Commits related to this issue

Most upvoted comments

@hermanschaaf Apologies for the length of time its taken but I have now resolved the issue. I did initially setup an ec2 instance with local Postgres DB with as close to the same cpu/memory as the ECS container, same Postgres version and latest CQ/plugin versions, which I successfully ran a sync across all of our accounts. I then tried again with our original setup, ECS Fargate with Aurora Serverless v1 Postgres 11.16, this failed as before. I then truncated the DB and tried again, this time the sync worked, however subsequent syncs failed intermittently. I have now migrated to Aurora Serverless v2 Postgres 14.6, with latest CQ/plugins sync is now successfully running each day for a week now. I have come to the conclusion it was either the DB config/infrastructure or (less likely) the data, causing the error. Sorry I can’t really offer much more insight but I’ll close this issue now, thanks again for your support

@castaples No worries, thanks for the update, and really glad to hear it’s resolved now!

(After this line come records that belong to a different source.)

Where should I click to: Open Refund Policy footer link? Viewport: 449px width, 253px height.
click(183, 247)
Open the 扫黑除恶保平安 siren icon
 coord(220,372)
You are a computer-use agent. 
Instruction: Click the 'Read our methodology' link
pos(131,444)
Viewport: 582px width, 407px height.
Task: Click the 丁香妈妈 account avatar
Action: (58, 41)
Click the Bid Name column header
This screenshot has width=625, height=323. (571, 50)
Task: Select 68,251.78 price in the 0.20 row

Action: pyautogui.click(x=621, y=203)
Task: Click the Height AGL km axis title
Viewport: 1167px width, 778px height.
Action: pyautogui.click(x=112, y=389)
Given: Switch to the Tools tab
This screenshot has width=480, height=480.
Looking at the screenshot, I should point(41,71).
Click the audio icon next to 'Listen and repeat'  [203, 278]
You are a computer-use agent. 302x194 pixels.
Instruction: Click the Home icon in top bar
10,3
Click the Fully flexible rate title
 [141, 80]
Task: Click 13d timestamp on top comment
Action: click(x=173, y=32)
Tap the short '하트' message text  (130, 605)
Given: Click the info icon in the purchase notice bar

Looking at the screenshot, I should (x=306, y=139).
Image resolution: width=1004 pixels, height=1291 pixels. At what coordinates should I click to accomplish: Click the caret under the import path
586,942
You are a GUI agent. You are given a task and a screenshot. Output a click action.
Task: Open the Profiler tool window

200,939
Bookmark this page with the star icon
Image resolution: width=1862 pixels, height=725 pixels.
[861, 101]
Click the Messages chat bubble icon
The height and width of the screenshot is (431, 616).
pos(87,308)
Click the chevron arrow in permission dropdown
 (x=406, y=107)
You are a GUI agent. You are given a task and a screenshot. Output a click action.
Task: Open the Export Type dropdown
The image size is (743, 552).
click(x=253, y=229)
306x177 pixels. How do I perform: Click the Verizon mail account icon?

Hi @castaples , thanks for reporting the experiment. Yes definitely this will have effect and can have affect on the postgres side of things. The default as far as I can see in the code (we need to add it to the docs) is 10000 so maybe you can do 2000 be sure to put the batch_size in the upper spec for destination not in the postgresql spec.

Once you try on ec2, and if it will behave the same way we will add some retries on the Postgres plugin side but it will be much easier to debug it that way.

So, I’ve been digging into this some more…

I tried to reproduce the issue by creating an Aurora Serverless instance (v2, AWS didn’t allow me to create V1) and connecting to it from EC2. I’m afraid I wasn’t able to reproduce the issue. The sync ran to completion in 11 minutes in my case, though it is testing against a much smaller cloud footprint than yours. I’m using the same plugin versions from when the issue was created (AWS v9.1.1, postgresql v2.0.1) with the most recent CLI.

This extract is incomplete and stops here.